[Element and text position data]
= = = = =
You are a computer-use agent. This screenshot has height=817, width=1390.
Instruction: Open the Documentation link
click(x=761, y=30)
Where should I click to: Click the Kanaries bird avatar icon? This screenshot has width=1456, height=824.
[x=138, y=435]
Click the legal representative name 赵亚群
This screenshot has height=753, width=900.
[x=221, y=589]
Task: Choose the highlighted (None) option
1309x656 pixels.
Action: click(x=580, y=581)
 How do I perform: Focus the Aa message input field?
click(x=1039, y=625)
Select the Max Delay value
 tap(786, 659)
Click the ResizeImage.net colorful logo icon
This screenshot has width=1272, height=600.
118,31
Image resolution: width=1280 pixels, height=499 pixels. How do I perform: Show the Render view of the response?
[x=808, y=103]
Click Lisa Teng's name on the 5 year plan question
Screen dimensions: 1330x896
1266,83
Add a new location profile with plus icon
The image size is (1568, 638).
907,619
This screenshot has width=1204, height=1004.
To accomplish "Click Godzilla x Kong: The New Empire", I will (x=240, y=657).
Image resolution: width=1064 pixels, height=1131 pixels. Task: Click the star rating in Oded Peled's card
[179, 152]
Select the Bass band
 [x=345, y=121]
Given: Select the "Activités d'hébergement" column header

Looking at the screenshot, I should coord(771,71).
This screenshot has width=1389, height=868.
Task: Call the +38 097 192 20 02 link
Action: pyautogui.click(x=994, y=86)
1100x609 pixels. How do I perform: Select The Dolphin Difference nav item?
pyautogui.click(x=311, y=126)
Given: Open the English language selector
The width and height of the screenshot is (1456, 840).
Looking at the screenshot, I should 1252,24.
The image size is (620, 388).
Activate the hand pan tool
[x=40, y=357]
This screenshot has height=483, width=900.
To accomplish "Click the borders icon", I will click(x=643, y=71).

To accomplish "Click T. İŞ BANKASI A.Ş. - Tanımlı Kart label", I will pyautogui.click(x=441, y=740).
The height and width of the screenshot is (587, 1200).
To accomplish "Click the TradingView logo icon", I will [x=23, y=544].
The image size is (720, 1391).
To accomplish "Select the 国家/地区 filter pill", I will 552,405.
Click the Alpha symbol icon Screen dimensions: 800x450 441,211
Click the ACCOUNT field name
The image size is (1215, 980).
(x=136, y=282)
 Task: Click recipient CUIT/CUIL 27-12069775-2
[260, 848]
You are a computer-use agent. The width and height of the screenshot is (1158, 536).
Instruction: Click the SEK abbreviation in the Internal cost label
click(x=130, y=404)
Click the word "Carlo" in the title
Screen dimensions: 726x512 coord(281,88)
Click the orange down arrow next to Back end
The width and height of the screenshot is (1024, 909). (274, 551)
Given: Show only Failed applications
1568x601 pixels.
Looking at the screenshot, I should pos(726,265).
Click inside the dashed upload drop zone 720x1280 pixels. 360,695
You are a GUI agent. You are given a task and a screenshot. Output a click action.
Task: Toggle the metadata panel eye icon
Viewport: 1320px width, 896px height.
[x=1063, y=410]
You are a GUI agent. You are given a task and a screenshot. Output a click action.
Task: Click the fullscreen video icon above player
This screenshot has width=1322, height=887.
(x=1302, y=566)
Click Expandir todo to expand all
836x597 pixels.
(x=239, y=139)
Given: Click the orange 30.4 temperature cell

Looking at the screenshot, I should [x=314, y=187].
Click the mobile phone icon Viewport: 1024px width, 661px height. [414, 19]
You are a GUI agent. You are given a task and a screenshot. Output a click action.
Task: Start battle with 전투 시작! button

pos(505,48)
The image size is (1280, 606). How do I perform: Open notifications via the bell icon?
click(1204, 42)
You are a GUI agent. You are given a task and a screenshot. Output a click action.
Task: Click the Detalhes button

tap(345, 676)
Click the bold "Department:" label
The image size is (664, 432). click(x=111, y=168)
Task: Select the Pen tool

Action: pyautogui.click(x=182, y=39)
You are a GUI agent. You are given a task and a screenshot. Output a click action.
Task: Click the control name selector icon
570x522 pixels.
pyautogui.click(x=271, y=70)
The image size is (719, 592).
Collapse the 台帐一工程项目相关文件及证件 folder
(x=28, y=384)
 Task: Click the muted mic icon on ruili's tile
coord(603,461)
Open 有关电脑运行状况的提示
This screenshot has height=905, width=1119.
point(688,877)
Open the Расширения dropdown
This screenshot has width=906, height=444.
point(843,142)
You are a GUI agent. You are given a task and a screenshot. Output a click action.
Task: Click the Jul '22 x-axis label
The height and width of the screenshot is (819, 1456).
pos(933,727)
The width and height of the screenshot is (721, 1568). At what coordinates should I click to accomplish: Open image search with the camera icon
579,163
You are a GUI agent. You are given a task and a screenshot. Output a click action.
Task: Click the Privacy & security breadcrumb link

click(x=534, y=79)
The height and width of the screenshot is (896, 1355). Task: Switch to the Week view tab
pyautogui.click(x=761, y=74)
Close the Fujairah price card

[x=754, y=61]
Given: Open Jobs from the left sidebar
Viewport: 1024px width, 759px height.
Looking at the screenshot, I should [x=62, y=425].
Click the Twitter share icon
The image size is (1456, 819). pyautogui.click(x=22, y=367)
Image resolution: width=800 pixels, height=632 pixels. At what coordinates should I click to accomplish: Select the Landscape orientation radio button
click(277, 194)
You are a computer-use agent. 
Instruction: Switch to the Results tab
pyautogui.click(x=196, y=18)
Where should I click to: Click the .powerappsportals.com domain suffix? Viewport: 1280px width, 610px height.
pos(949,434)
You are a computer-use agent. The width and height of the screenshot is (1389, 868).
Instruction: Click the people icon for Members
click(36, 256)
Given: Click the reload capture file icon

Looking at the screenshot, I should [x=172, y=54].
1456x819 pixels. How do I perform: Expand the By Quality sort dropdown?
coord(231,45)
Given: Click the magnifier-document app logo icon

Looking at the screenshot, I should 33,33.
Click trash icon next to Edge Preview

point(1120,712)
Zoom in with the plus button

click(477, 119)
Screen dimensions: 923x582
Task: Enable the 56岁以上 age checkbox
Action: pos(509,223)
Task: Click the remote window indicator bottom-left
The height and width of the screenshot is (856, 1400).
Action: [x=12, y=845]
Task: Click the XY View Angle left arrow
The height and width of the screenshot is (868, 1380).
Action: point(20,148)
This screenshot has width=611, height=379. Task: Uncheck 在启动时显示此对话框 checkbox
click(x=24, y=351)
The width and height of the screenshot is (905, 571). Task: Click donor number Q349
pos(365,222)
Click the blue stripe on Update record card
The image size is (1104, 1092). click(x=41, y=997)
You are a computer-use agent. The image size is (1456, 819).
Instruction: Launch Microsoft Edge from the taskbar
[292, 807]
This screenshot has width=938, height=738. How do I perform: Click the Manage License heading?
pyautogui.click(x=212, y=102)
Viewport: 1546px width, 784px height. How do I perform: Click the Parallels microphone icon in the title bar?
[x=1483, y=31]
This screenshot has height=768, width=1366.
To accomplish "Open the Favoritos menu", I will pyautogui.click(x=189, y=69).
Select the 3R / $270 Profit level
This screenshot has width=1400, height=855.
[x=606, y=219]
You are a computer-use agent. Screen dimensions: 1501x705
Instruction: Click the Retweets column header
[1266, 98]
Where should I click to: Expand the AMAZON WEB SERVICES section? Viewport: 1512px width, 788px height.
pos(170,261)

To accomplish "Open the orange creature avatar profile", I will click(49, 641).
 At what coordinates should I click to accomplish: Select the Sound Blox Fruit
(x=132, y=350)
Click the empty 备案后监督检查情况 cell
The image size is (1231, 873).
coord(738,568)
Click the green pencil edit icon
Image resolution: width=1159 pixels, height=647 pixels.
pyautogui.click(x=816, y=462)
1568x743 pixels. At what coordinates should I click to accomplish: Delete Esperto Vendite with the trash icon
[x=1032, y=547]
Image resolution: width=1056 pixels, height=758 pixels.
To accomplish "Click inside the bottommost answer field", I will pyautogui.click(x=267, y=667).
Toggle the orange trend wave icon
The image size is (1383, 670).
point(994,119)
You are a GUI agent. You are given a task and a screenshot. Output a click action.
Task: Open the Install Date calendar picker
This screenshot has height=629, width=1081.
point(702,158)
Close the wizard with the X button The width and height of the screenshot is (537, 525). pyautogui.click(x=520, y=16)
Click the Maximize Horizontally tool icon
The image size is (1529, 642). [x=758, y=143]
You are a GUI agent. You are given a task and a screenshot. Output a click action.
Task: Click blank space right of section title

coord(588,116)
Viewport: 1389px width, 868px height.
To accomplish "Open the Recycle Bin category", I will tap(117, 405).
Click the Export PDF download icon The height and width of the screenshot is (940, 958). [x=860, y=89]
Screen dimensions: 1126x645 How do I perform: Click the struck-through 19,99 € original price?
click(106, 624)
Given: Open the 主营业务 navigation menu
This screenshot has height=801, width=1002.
= = = = =
Duplicate the stretch of entries above from the line containing "The height and width of the screenshot is (896, 1355)." through the line containing "[x=754, y=61]", reproducing each line precisely.

*Complete output*
The height and width of the screenshot is (896, 1355). Task: Switch to the Week view tab
pyautogui.click(x=761, y=74)
Close the Fujairah price card

[x=754, y=61]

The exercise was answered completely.